What to do:
Please set down the whole listing again, precisely.

Data:
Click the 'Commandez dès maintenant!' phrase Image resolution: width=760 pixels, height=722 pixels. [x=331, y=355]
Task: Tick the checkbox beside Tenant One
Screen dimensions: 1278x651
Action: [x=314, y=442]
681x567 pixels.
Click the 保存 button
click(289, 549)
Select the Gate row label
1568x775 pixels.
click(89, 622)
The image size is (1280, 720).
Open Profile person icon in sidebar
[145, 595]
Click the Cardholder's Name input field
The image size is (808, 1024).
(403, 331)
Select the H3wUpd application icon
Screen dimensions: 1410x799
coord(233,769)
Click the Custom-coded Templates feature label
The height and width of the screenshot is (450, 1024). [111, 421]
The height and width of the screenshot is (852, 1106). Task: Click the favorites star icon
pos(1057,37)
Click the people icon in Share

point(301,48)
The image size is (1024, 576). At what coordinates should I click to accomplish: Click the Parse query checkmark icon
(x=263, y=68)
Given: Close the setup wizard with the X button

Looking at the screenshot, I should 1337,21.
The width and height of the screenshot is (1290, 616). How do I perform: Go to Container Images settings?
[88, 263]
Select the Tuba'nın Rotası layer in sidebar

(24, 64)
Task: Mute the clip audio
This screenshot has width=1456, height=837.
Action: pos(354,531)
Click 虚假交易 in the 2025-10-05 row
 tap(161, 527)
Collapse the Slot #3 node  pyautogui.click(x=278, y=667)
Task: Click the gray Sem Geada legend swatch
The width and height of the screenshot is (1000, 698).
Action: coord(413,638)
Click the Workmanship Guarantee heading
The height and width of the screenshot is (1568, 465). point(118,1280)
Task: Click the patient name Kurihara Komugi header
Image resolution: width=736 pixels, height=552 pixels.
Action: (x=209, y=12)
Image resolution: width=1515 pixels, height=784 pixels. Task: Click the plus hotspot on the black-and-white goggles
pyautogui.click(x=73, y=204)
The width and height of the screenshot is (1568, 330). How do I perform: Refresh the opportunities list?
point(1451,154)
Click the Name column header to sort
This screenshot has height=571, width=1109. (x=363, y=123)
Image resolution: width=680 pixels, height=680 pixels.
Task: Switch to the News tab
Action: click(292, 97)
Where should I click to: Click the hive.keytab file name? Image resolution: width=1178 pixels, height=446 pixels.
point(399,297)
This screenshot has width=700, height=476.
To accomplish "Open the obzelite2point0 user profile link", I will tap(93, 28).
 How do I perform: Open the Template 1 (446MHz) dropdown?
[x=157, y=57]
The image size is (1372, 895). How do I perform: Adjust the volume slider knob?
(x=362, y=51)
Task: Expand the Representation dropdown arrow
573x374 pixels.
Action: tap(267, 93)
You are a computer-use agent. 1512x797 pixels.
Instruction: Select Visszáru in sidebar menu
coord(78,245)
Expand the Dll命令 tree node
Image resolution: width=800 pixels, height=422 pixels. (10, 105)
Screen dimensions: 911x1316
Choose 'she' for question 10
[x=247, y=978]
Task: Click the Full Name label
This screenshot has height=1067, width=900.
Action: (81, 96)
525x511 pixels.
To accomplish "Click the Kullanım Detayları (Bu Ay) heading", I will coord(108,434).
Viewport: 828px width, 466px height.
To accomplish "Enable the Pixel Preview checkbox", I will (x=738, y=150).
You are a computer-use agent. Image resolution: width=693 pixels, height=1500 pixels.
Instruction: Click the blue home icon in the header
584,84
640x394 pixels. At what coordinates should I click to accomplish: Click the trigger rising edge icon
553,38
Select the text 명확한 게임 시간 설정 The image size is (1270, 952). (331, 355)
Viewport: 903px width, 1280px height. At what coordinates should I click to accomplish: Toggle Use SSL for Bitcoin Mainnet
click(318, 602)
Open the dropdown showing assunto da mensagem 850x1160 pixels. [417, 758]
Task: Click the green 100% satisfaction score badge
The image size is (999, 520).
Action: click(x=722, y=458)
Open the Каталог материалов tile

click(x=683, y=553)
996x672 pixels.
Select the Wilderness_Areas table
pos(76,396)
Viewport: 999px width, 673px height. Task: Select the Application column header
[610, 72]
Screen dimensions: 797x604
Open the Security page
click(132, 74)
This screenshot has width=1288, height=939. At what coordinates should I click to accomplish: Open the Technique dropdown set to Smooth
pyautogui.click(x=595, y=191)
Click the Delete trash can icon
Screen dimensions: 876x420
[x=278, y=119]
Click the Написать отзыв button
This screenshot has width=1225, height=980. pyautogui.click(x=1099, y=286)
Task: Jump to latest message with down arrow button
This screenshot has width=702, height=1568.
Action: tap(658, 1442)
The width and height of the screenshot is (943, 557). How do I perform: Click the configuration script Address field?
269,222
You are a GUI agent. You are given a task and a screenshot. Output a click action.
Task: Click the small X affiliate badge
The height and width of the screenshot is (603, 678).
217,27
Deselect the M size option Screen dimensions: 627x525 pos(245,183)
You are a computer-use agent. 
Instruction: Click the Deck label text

Response to this exercise:
Click the 'Commandez dès maintenant!' phrase Image resolution: width=760 pixels, height=722 pixels. [x=331, y=355]
Task: Tick the checkbox beside Tenant One
Screen dimensions: 1278x651
Action: [x=314, y=442]
681x567 pixels.
Click the 保存 button
click(289, 549)
Select the Gate row label
1568x775 pixels.
click(89, 622)
The image size is (1280, 720).
Open Profile person icon in sidebar
[145, 595]
Click the Cardholder's Name input field
The image size is (808, 1024).
(403, 331)
Select the H3wUpd application icon
Screen dimensions: 1410x799
coord(233,769)
Click the Custom-coded Templates feature label
The height and width of the screenshot is (450, 1024). [111, 421]
The height and width of the screenshot is (852, 1106). Task: Click the favorites star icon
pos(1057,37)
Click the people icon in Share

point(301,48)
The image size is (1024, 576). At what coordinates should I click to accomplish: Click the Parse query checkmark icon
(x=263, y=68)
Given: Close the setup wizard with the X button

Looking at the screenshot, I should 1337,21.
The width and height of the screenshot is (1290, 616). How do I perform: Go to Container Images settings?
[88, 263]
Select the Tuba'nın Rotası layer in sidebar

(24, 64)
Task: Mute the clip audio
This screenshot has width=1456, height=837.
Action: pos(354,531)
Click 虚假交易 in the 2025-10-05 row
 tap(161, 527)
Collapse the Slot #3 node  pyautogui.click(x=278, y=667)
Task: Click the gray Sem Geada legend swatch
The width and height of the screenshot is (1000, 698).
Action: coord(413,638)
Click the Workmanship Guarantee heading
The height and width of the screenshot is (1568, 465). point(118,1280)
Task: Click the patient name Kurihara Komugi header
Image resolution: width=736 pixels, height=552 pixels.
Action: (x=209, y=12)
Image resolution: width=1515 pixels, height=784 pixels. Task: Click the plus hotspot on the black-and-white goggles
pyautogui.click(x=73, y=204)
The width and height of the screenshot is (1568, 330). How do I perform: Refresh the opportunities list?
point(1451,154)
Click the Name column header to sort
This screenshot has height=571, width=1109. (x=363, y=123)
Image resolution: width=680 pixels, height=680 pixels.
Task: Switch to the News tab
Action: click(292, 97)
Where should I click to: Click the hive.keytab file name? Image resolution: width=1178 pixels, height=446 pixels.
point(399,297)
This screenshot has width=700, height=476.
To accomplish "Open the obzelite2point0 user profile link", I will tap(93, 28).
 How do I perform: Open the Template 1 (446MHz) dropdown?
[x=157, y=57]
The image size is (1372, 895). How do I perform: Adjust the volume slider knob?
(x=362, y=51)
Task: Expand the Representation dropdown arrow
573x374 pixels.
Action: tap(267, 93)
You are a computer-use agent. 1512x797 pixels.
Instruction: Select Visszáru in sidebar menu
coord(78,245)
Expand the Dll命令 tree node
Image resolution: width=800 pixels, height=422 pixels. (10, 105)
Screen dimensions: 911x1316
Choose 'she' for question 10
[x=247, y=978]
Task: Click the Full Name label
This screenshot has height=1067, width=900.
Action: (81, 96)
525x511 pixels.
To accomplish "Click the Kullanım Detayları (Bu Ay) heading", I will coord(108,434).
Viewport: 828px width, 466px height.
To accomplish "Enable the Pixel Preview checkbox", I will (x=738, y=150).
You are a computer-use agent. Image resolution: width=693 pixels, height=1500 pixels.
Instruction: Click the blue home icon in the header
584,84
640x394 pixels. At what coordinates should I click to accomplish: Click the trigger rising edge icon
553,38
Select the text 명확한 게임 시간 설정 The image size is (1270, 952). (331, 355)
Viewport: 903px width, 1280px height. At what coordinates should I click to accomplish: Toggle Use SSL for Bitcoin Mainnet
click(318, 602)
Open the dropdown showing assunto da mensagem 850x1160 pixels. [417, 758]
Task: Click the green 100% satisfaction score badge
The image size is (999, 520).
Action: click(x=722, y=458)
Open the Каталог материалов tile

click(x=683, y=553)
996x672 pixels.
Select the Wilderness_Areas table
pos(76,396)
Viewport: 999px width, 673px height. Task: Select the Application column header
[610, 72]
Screen dimensions: 797x604
Open the Security page
click(132, 74)
This screenshot has width=1288, height=939. At what coordinates should I click to accomplish: Open the Technique dropdown set to Smooth
pyautogui.click(x=595, y=191)
Click the Delete trash can icon
Screen dimensions: 876x420
[x=278, y=119]
Click the Написать отзыв button
This screenshot has width=1225, height=980. pyautogui.click(x=1099, y=286)
Task: Jump to latest message with down arrow button
This screenshot has width=702, height=1568.
Action: tap(658, 1442)
The width and height of the screenshot is (943, 557). How do I perform: Click the configuration script Address field?
269,222
You are a GUI agent. You are given a task and a screenshot. Output a click action.
Task: Click the small X affiliate badge
The height and width of the screenshot is (603, 678).
217,27
Deselect the M size option Screen dimensions: 627x525 pos(245,183)
You are a computer-use agent. 
Instruction: Click the Deck label text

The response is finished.